Injunction Issued

PUBLISHED: 9:43 PM 27 Aug 2018
UPDATED: 9:44 PM 27 Aug 2018

Clinton-Appointed Judge Grants Injunction In 3D Printed Gun Case

The judge issued an injunction preventing Cody Wilson and his business from distributing blueprints online. This suggests that the case has at least some merit.

A Clinton-appointed judge granted an injunction, blocking files concerning 3D-printed guns from being posted.

Cody Wilson and his company, Defense Distributed, have been in the news quite often in the last few months, due to his history when it comes to working on firearms that can be built entirely with 3D printers, and then distributing the files.
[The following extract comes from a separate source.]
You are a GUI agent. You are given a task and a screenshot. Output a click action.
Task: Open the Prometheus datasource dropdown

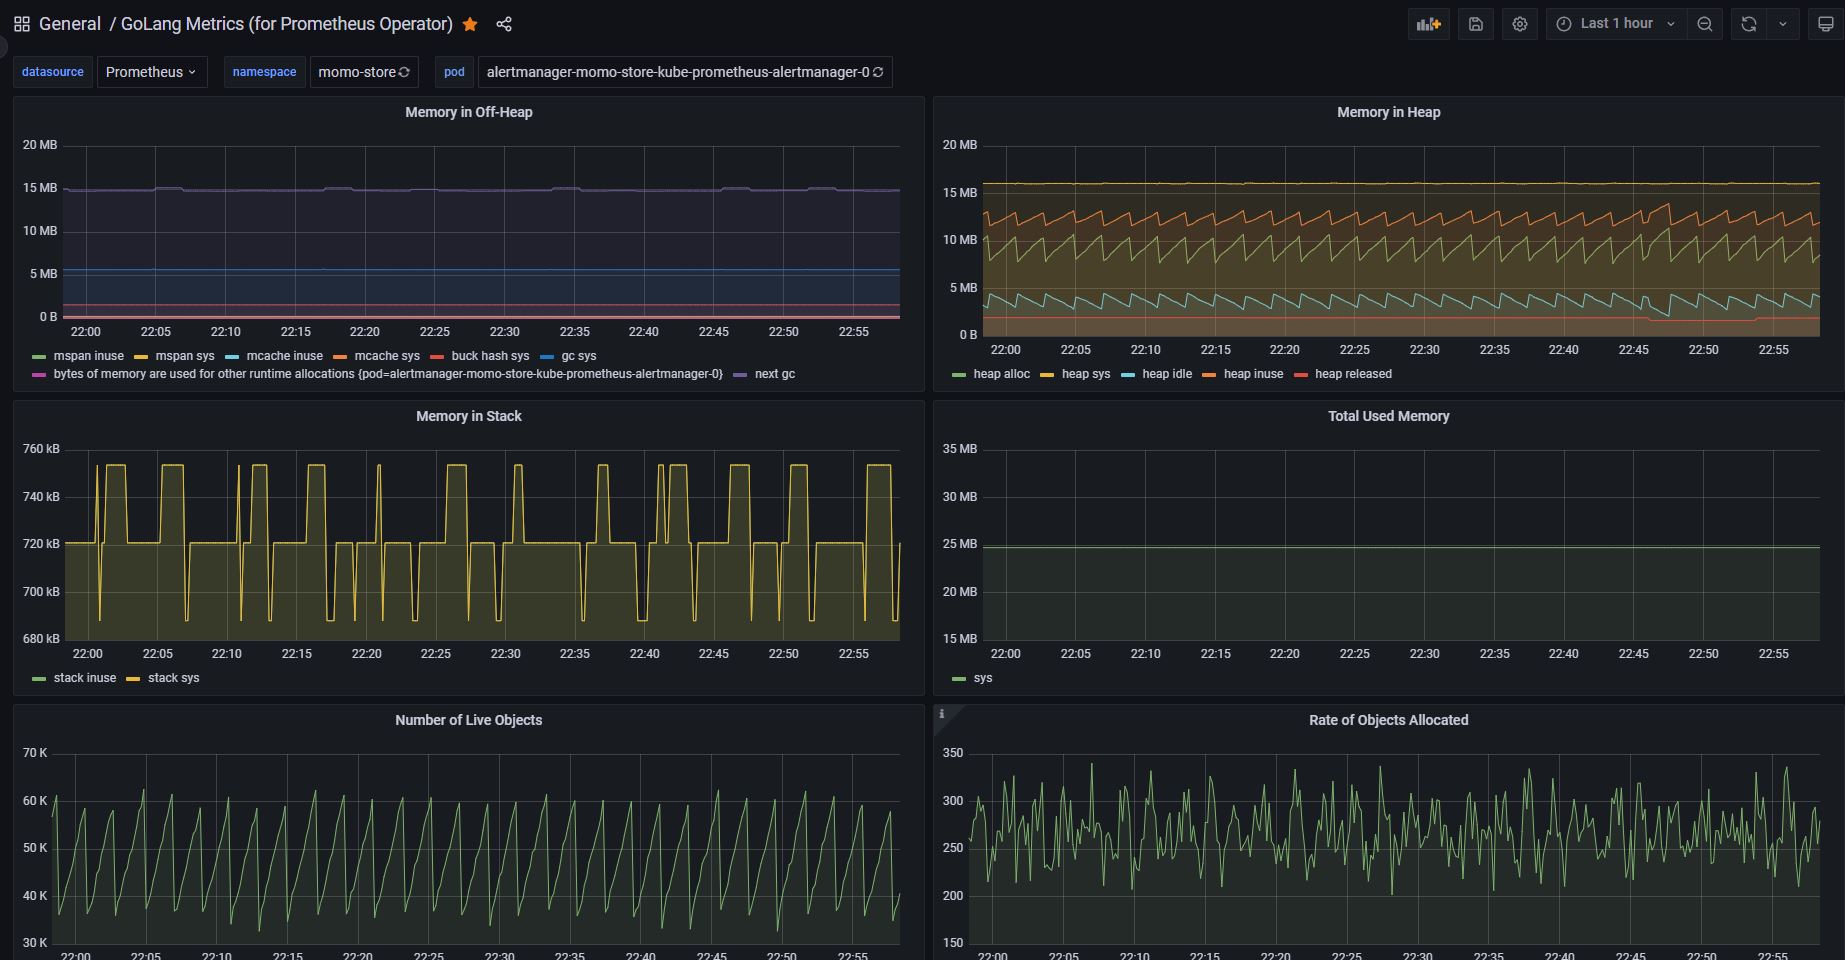tap(152, 71)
Even after winning the right to post the blueprints from the federal government, leftists are still trying to undermine his First Amendment, and even Second Amendment rights.
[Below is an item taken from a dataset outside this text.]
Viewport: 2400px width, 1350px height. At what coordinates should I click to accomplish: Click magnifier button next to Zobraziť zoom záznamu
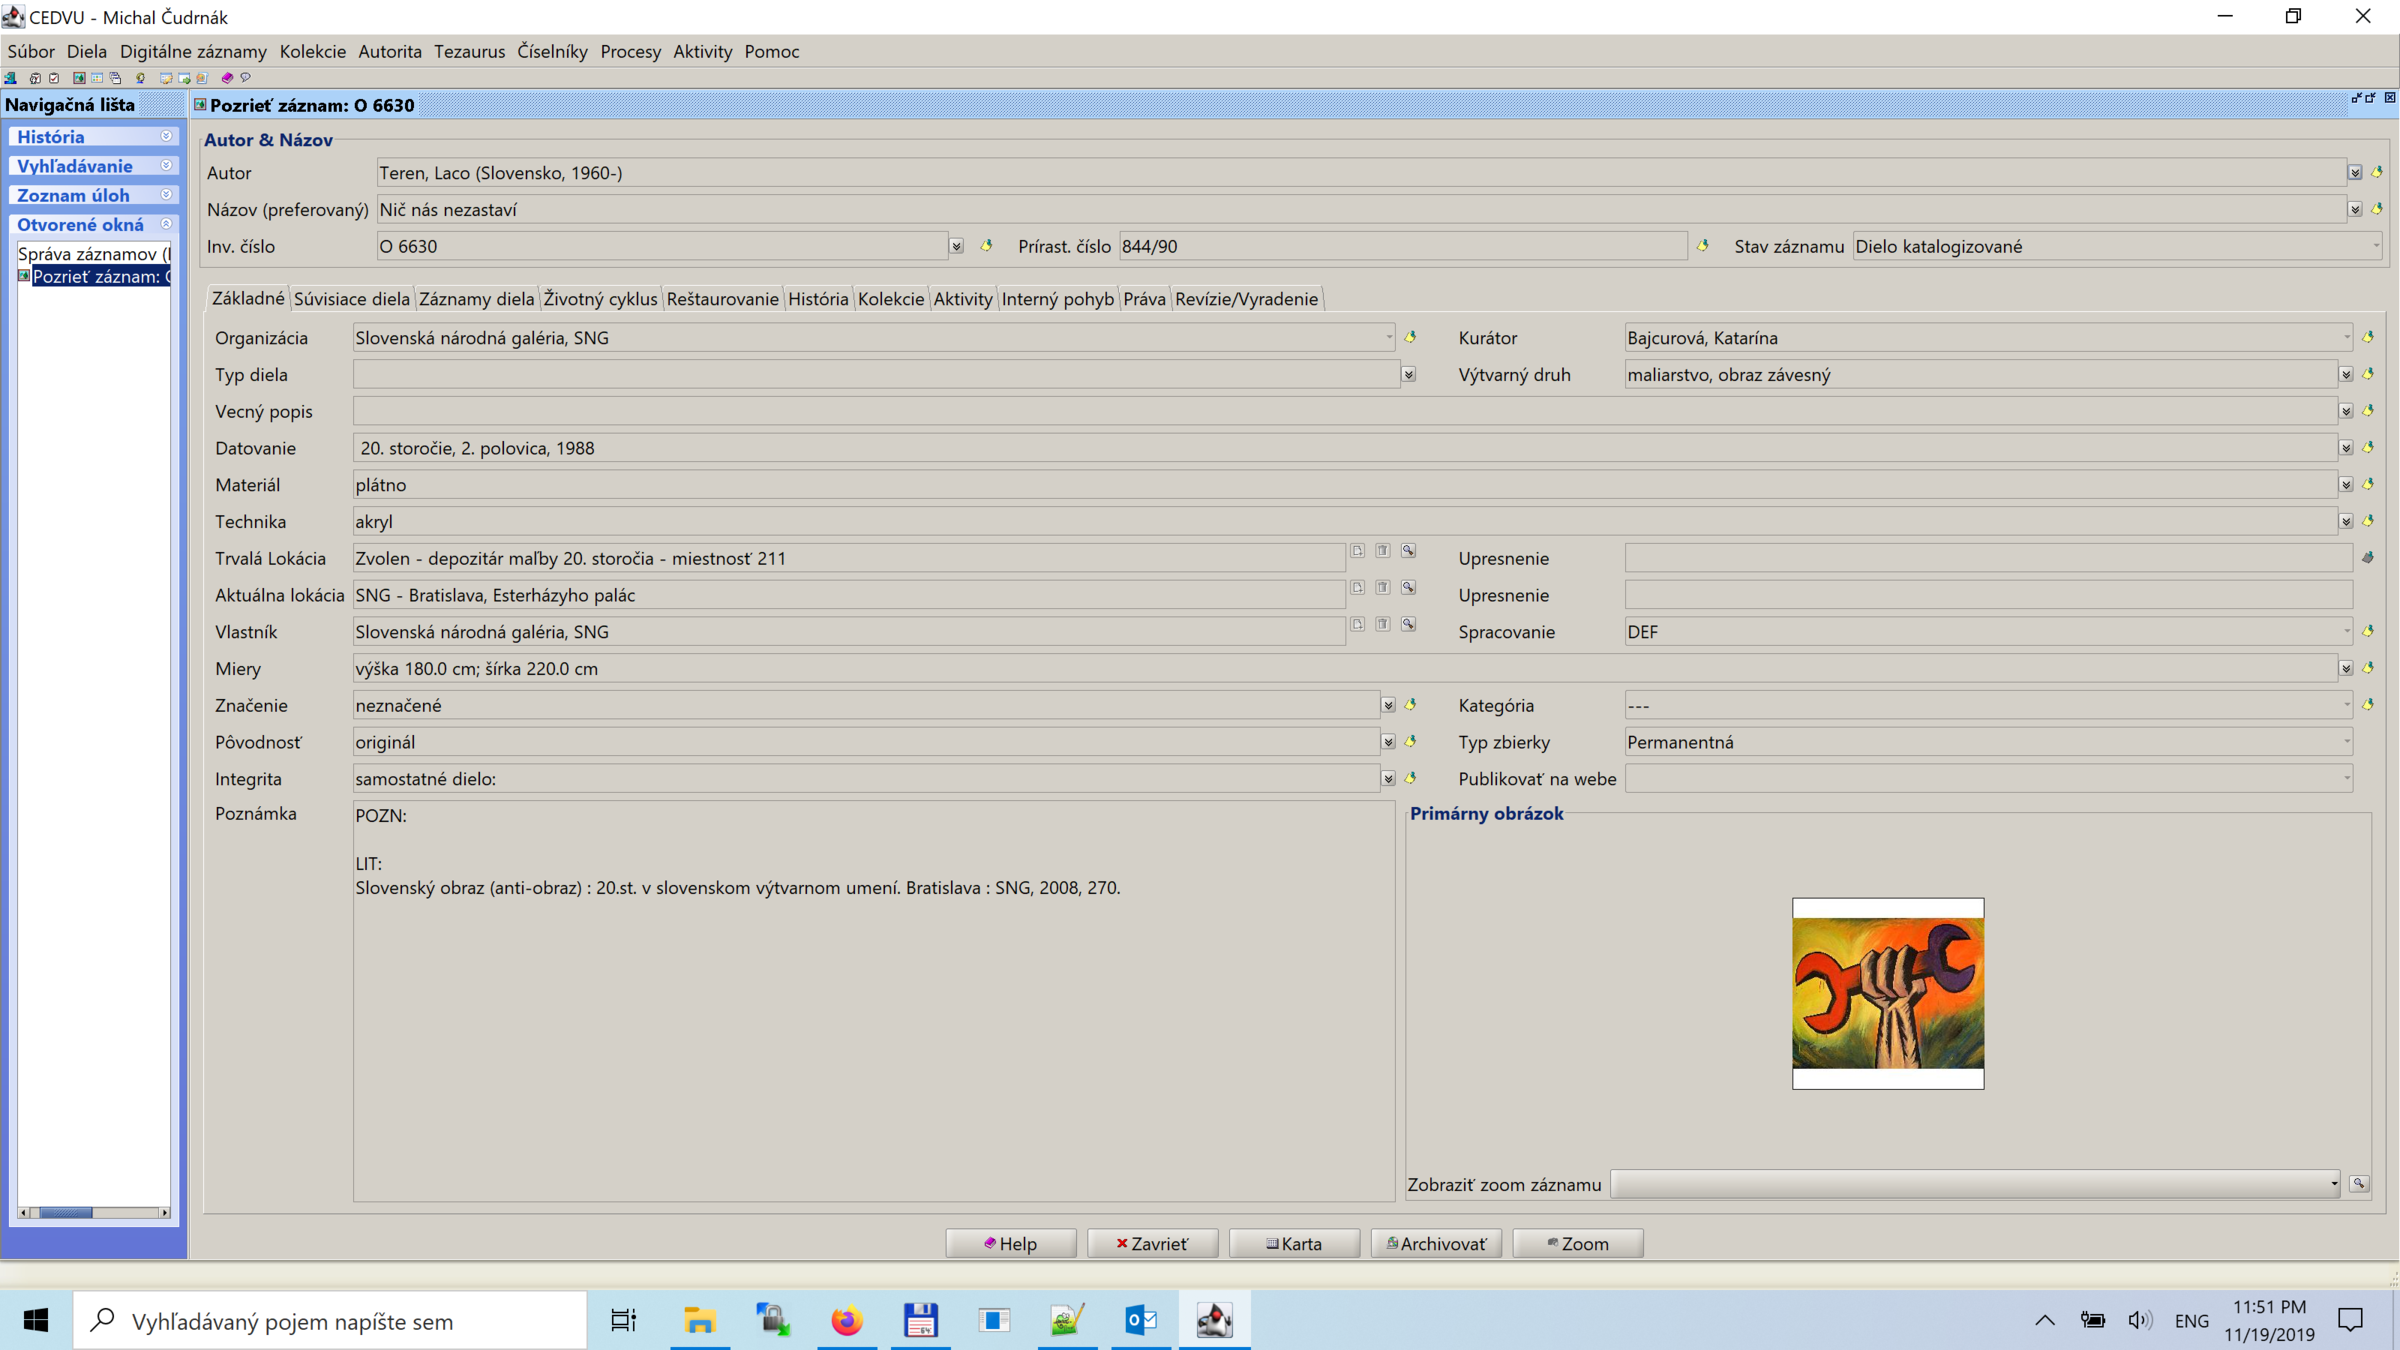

This time, it was a federal judge in a U.S. District Court in the state of Washington who blocked the rights of Defense Distributed and its owner to post firearm blueprints online. However, the files are only blocked until the lawsuit has been concluded, as the judge said that there was a “legitimate fear” that ill could come of not blocking them. Instead, the judge decided to renew the assault on a man’s First and Second Amendment rights, started by the Obama administration, shortly after the battle seemed won.
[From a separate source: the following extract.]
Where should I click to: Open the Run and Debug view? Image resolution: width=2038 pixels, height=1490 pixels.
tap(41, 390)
After Wilson and DD settled with the Department of State in July, a number of states and their various attorneys general threatened to try again to ban the blueprints for 3D-printed firearms from the internet.

Judge Robert S. Lasnik, who heard the case brought forward by a ‘coalition’ of states who claim that the blueprints represent a threat to public safety, issued an injunction, which prevents Wilson from being able to post the files until the case comes to a conclusion, at very least.

The case concerns digital blueprints posted online several years before, back in 2013, for a pistol called the ‘Liberator’ which can be assembled from mostly 3D-printed parts.

Indeed, the only metal part in the pistol is the firing pin, which is a nail.

The modern, 3D-printed ‘Liberator’ is named after the FP-45 Liberator, a cheaply-made pistol the United States gave to various resistance groups in Europe during World War II. It was not intended as a combat pistol, but rather as a weapon to kill an Axis soldier at close range and strip him of his weaponry.

The injunction issued by Judge Robert Lasnik is not a ruling on the entirety of the case, though in the short-term it does have the same impact as a ruling in favor of the attorneys general.

Essentially, an injunction means that the case may have merit, and that while it is being reviewed, no further action may be taken.

In this case, it means that even though Cody Wilson won a settlement U.S. Department of State, after fighting in various courts for the better part of four years, and even though that settlement included the right to post his findings free from harassment.

However, that only covers the State Department and the Barack Obama administration’s legally questionable reading of the International Traffic in Arms Regulations.

In granting the injunction order, Judge Lasnik claimed that states had a ‘clear and reasonable fear’ that the information in the blueprints would proliferate ‘undetectable’ firearms being put in the hands of people who would otherwise be barred from legal ownership of firearms.

Attorney General Jeff Sessions stated earlier this month that undetectable firearms made entirely out of plastic are already (and still) illegal under federal law in the United States.

He also said that the Department of Justice would vigorously prosecute anyone who attempted to make undetectable firearms.

Still, some security ‘experts’ have stated that they are concerned that firearms, like Cody Wilson’s Liberator, could get through metal detectors.

On the other hand, those with knowledge of firearms find this claim somewhat dubious.

Firstly, if someone were to produce a pistol entirely via 3D printer, and make a plastic ‘firing pin’ instead of using the nail the liberator uses, there is legitimate concern over whether or not it would actually activate the primer on the bullet.

Even if someone figured out how to make a working firing pin entirely out of plastic, however, and assuming that firing pin would last more than a few uses, there’s still the issue with ammunition, which generally consists of a metal bullet and a metal casing.

It seems like the leftist attorneys who filed these suits are more interested in preventing people from being able to make their own firearms using 3D printers and milling machines than they are in ‘security.’

Indeed, many of them, and other leftists, have expressed worry at the idea that people will be able to assemble their own firearms without a background check, and that since these firearms won’t have serial numbers, they will be untraceable.

This lawsuit doesn’t seem to be about safety, but rather about government control.

Most interesting of all, people have been able to make their own firearms, entirely legally (so long as they weren’t fully automatic, ‘short-barreled rifles,’ or ‘destructive devices’ under the law) for decades.

These firearms didn’t have to be registered or serialized, unless someone wanted to sell them.

The injunction comes as part of a lawsuit that has the potential to reach the United States Supreme Court, and which addresses both First and Second Amendment issues. It will be interesting to see what Lasnik decides, but given that he is a Bill Clinton appointee, it is not likely to be in favor of the rights of the people.